Durante le nostre escursioni in Lessinia avevo notato che nelle vicinanze delle malghe spesso crescevano delle vecchie piante di sambuco. Mi sono sempre chiesto perché proprio il sambuco e non un sorbo, un pero, un faggio. La spiegazione ci riporta molto indietro nel tempo.

William Blacker nel suo libro LUNGO LA VIA INCANTATA racconta che durante il funerale di due fratelli morti giovanissimi per una disgrazia - siamo in un paesino di montagna nel nord della Romania – una donna canta questo lamento funebre: "Su Ionuc e Vasiluc, mentre ve ne andate staccate un fiore del magico sambuco e mettetelo nella gronda del portico. Lasciatelo lì per i vostri genitori, cosicchè il loro dolore passi in fretta".

Ancora il sambuco! A questo punto dovevo saperne di più e ho aperto il FLORARIO di Alfredo Cattabiani, uno scrigno inesauribile di conoscenza e di informazioni.

"Pag. 398 - L'albero del flauto magico: il sambuco.

▶ _Dati forniti_:
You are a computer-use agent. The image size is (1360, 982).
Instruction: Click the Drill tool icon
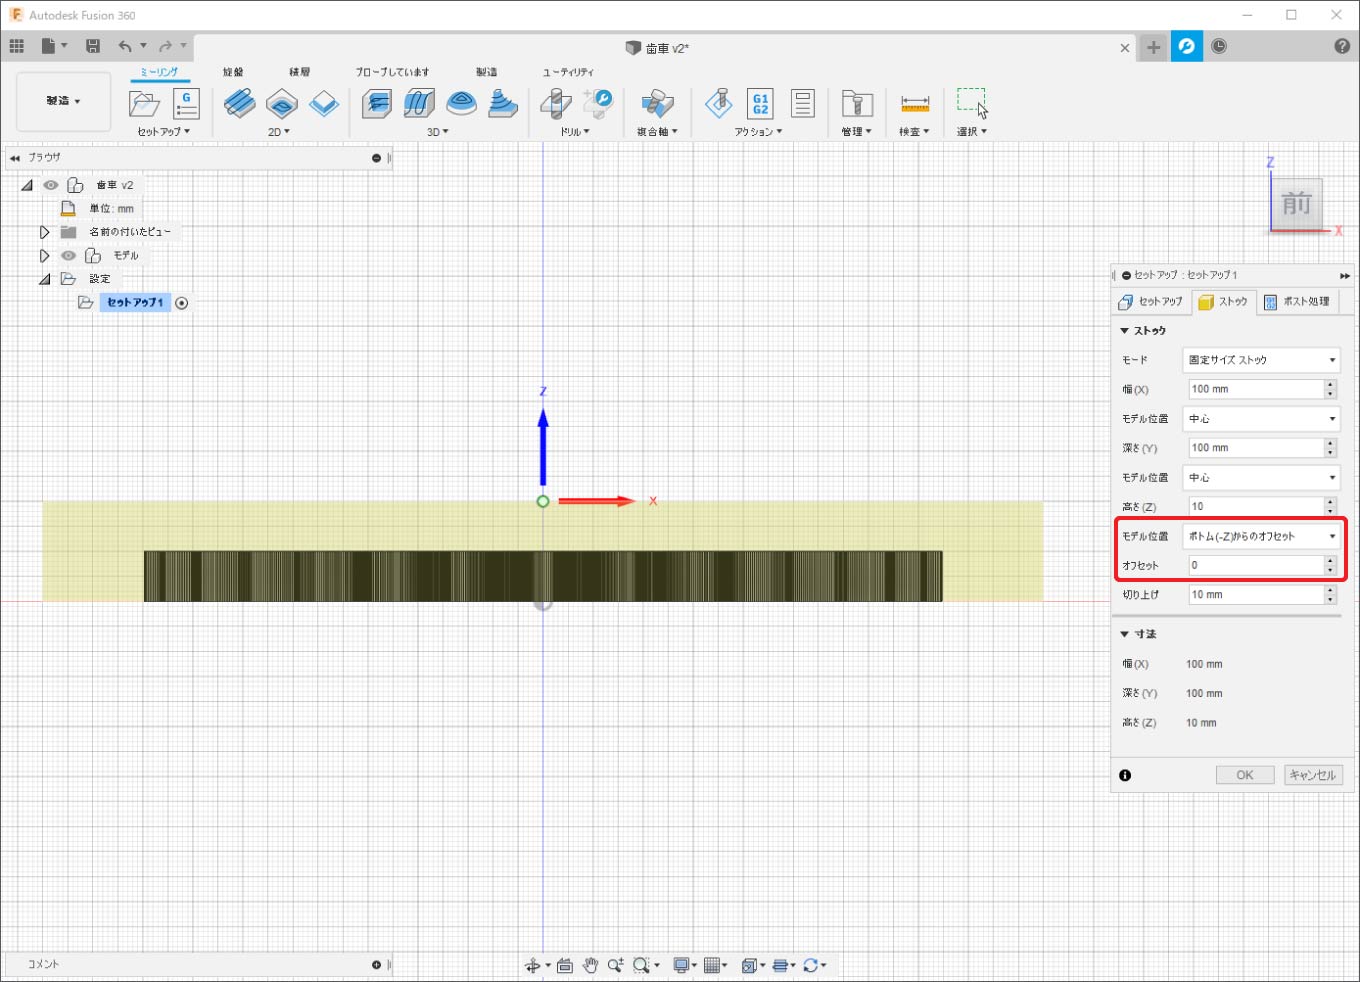(555, 103)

▶ _Esercizi_:
1) Elenchi tutti i nomi di persona che compaiono nel testo sul sambuco.
2) Trascriva fedelmente il passo del testo sul sambuco che va da "Durante le nostre" fino a "indietro nel tempo.".

▶ _Soluzioni_:
1) William Blacker, Ionuc, Vasiluc, Alfredo Cattabiani

2)
Durante le nostre escursioni in Lessinia avevo notato che nelle vicinanze delle malghe spesso crescevano delle vecchie piante di sambuco. Mi sono sempre chiesto perché proprio il sambuco e non un sorbo, un pero, un faggio. La spiegazione ci riporta molto indietro nel tempo.